90'lardan sonra cinayet oraninin düşmeye başlaması ile ilgili olarak ortaya atılan ilginç bir teori de 1973 yılında US Supreme Court'un kürtajı serbest bırakması olarak gösteriliyormuş. Ekonomik durumu iyi olmayan, kötü mahallelerde, suç oranının yüksek olduğu yerlerde yaşayan kadınların istenmeyen gebeliklerini sonlandırabilmeleri sayesinde özellikle NY'da suç oranının düştüğü konusunda bir argüman var. Mantıklı geliyor ama bilimsel mi bilemem.

Ekonomix'in Orwellian önerileri de bana "Minority Report" filmini hatırlattı.

Bence artık dönülmez akşamın ufkuna geldik. Dünya kaynakları hızla artmaya devam eden nüfusun ihtiyaçlarını karşılayamaz hale geldiğinde büyük bir savaş çıkması ya da bazı büyük agabeylerin kitlesel imhalar yaratmaları ve daha sonra faşizan bir yönetim biçimi dayatmaları çok da uzak bir olasılık gibi gelmiyor.

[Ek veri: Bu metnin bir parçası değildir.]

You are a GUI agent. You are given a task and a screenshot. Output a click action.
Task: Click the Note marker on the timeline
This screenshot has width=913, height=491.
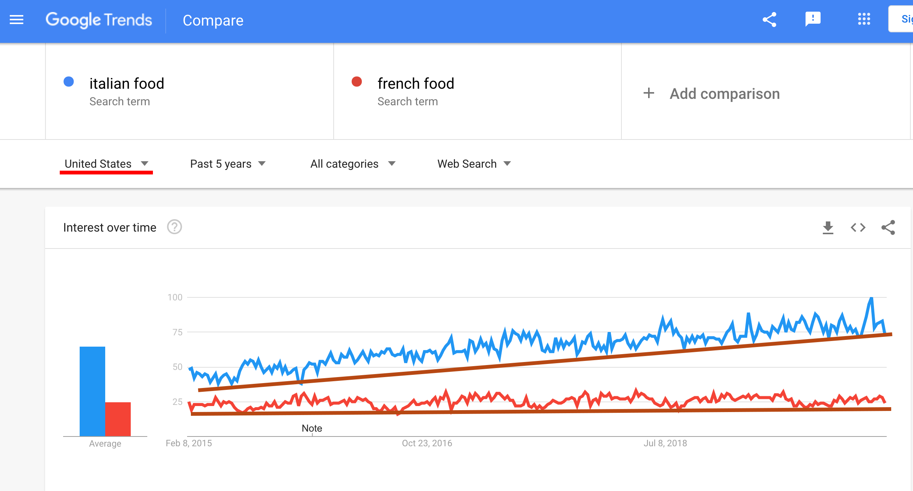point(312,429)
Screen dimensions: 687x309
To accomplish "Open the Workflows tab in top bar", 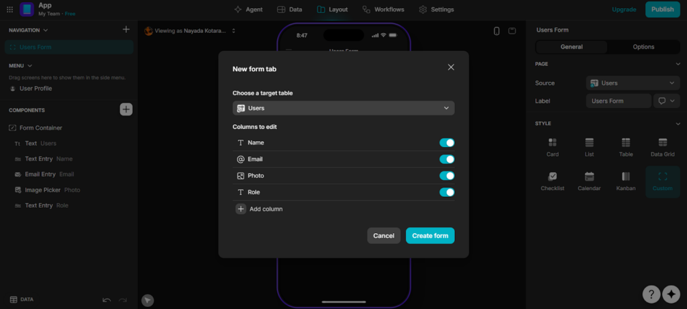I will [x=384, y=9].
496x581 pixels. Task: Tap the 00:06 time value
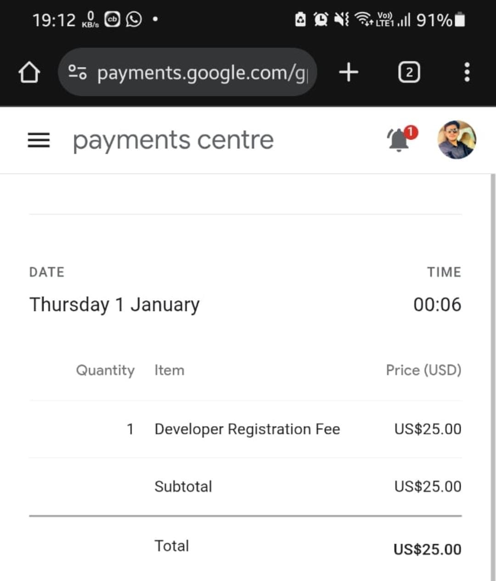(437, 304)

Hatta sanırım böyle bir Tom Clancy (yanılıyor olabilirim) komplo teorisi okumuştum. Fakat oradaki konu çevreye karşı işlenen suçlardı. Fanatik çevreciler laboratuvarda bir virüs geliştirip bunu Sidney Olimpiyatlarinda yaymayi, yaklaşık 250,000 kişilik kendi yandaşlarının hayatta kalabileceği bir kitle imhası yapmayı planlıyorlardı. Komplo son dakikada eski bir KGB ajanının insafa gelmesi ile önleniyordu.